▶ **Ketentuan Soal**
Sunting teks tentang mudik Lebaran dengan menuliskan ulang seluruh bagiannya dari "GridOto.com - Masyarakat" hingga "saat mudik Lebaran.", dan ganti "perantau" dengan "pendatang".

GridOto.com - Masyarakat berhak gembira karena mudik Lebaran 2022 bisa dibolehkan pemerintah setelah dua tahun lalu terhalang dengan parahnya dampak pandemi Covid-19.
Sebab mudik Lebaran atau biasa disebut pulang kampung, sejak lama sudah jadi tradisi tahunan yang biasa dilakukan pada bulan Ramadan hingga momen Idul fitri.
Makanya mudik Lebaran jadi momen spesial bagi perantau yang ingin bersilaturahmi ke orang tua atau sanak saudara sekaligus demi melepas rindu akan suasana di kampung halaman.
Karena itu, berbagai moda transportasi hingga kendaraan pribadi rela digunakan masyarakat saat mudik Lebaran.
Meski erat kaitannya dengan pulang kampung, arti istilah mudik awalnya bukan mengacu pada tradisi tersebut sob.
Menurut JJ Rizal, Sejarawan dan Budayawan Betawi, kata mudik justru berasal dari sejarah kaum urban di Jakarta tepatnya dari istilah 'udik'.
"Dahulu Kota Jakarta ini ada di dekat wilayah Barat dan Utara, kemudian orang-orang yang kawasan rumah atau kampungnya berada di luar daerah kota disebut sebagai orang udik," bukanya dalam konferensi pers virtual beberapa waktu lalu.

▶ **Bahan yang Disediakan**
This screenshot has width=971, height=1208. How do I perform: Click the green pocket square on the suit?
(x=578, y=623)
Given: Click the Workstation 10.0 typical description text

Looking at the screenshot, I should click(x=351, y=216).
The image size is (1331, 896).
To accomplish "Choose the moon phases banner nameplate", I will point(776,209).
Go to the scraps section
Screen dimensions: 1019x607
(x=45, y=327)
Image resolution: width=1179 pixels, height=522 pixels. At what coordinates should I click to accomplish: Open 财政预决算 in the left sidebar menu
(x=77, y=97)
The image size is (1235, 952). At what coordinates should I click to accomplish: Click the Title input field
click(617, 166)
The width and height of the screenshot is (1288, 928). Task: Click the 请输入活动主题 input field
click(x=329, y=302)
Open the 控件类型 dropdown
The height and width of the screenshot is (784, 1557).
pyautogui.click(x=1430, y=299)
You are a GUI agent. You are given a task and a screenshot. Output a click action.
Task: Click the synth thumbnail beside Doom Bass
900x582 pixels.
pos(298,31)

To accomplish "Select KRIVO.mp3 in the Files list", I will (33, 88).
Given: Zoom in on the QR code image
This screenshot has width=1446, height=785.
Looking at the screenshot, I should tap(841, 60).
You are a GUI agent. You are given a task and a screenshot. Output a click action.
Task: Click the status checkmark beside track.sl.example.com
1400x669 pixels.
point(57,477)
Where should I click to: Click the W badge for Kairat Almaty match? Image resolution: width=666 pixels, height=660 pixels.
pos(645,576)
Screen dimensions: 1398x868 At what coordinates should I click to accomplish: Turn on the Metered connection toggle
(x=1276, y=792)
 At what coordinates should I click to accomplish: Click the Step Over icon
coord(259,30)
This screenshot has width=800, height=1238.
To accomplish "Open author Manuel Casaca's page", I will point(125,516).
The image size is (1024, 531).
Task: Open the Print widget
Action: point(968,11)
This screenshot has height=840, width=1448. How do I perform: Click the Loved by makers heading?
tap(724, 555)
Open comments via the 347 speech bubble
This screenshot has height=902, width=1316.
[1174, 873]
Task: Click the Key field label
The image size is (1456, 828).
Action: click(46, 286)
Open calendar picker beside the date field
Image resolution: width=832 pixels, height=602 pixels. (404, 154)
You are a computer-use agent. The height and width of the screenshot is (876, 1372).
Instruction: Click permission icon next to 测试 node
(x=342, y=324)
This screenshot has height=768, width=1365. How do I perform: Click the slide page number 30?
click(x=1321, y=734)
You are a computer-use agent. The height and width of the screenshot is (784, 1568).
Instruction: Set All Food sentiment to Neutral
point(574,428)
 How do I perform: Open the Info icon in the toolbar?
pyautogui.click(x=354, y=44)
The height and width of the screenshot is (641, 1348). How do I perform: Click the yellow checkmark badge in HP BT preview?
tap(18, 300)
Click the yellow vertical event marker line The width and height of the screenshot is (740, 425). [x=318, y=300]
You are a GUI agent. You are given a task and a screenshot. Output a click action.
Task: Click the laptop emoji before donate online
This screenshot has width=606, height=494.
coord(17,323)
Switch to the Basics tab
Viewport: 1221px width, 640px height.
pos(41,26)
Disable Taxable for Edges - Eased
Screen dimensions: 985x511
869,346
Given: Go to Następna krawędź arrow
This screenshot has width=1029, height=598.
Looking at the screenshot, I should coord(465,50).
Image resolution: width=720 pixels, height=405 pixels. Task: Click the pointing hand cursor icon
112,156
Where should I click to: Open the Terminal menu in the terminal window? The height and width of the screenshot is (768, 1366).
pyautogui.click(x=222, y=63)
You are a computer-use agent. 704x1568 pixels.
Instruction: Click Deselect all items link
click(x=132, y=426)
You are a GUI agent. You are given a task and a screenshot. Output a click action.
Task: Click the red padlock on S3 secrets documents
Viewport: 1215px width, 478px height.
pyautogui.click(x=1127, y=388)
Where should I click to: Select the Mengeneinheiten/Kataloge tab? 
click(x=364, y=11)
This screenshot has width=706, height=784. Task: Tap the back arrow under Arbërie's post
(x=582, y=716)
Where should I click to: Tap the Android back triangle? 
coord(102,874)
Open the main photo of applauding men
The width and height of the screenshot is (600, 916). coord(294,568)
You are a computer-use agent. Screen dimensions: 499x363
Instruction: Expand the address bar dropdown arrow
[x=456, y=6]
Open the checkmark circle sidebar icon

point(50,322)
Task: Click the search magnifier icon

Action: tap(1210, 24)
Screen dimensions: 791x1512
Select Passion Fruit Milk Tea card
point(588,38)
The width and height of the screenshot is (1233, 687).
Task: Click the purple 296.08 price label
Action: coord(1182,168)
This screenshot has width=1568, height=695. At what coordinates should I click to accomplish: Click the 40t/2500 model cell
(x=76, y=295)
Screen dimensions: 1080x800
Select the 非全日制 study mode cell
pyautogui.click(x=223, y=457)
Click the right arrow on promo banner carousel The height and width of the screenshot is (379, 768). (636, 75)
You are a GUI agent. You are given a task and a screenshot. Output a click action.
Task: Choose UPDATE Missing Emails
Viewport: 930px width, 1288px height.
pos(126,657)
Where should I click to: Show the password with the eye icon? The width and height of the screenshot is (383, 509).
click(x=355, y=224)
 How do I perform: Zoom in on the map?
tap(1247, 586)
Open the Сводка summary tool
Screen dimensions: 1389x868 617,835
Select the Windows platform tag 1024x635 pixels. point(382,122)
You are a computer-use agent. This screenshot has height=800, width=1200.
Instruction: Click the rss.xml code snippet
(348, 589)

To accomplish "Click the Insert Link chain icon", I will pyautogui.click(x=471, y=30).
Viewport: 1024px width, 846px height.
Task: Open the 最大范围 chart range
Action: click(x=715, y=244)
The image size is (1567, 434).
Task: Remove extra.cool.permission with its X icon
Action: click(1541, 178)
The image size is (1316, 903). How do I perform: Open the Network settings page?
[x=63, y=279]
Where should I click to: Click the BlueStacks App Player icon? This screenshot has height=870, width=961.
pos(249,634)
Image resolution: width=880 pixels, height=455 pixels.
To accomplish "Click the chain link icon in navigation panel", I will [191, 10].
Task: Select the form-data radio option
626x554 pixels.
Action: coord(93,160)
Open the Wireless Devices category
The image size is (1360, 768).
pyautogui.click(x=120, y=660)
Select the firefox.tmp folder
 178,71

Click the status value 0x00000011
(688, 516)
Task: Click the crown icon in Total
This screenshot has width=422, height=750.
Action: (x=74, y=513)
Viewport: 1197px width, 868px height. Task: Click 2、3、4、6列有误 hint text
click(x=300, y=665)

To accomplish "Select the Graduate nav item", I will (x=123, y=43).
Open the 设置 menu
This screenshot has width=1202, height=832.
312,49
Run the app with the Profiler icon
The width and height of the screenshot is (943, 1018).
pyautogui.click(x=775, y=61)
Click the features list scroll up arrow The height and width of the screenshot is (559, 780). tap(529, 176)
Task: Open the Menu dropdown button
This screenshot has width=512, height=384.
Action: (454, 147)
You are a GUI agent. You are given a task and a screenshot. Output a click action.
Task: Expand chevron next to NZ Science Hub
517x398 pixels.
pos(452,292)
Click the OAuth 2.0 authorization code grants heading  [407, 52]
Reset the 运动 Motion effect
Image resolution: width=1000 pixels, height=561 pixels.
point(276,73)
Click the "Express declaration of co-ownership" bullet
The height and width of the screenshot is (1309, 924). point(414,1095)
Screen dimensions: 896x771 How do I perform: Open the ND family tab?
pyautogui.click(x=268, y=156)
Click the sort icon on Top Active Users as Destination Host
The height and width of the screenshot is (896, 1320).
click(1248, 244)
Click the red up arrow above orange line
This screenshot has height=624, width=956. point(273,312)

▶ **Hasil Latihan**
GridOto.com - Masyarakat berhak gembira karena mudik Lebaran 2022 bisa dibolehkan pemerintah setelah dua tahun lalu terhalang dengan parahnya dampak pandemi Covid-19.
Sebab mudik Lebaran atau biasa disebut pulang kampung, sejak lama sudah jadi tradisi tahunan yang biasa dilakukan pada bulan Ramadan hingga momen Idul fitri.
Makanya mudik Lebaran jadi momen spesial bagi pendatang yang ingin bersilaturahmi ke orang tua atau sanak saudara sekaligus demi melepas rindu akan suasana di kampung halaman.
Karena itu, berbagai moda transportasi hingga kendaraan pribadi rela digunakan masyarakat saat mudik Lebaran.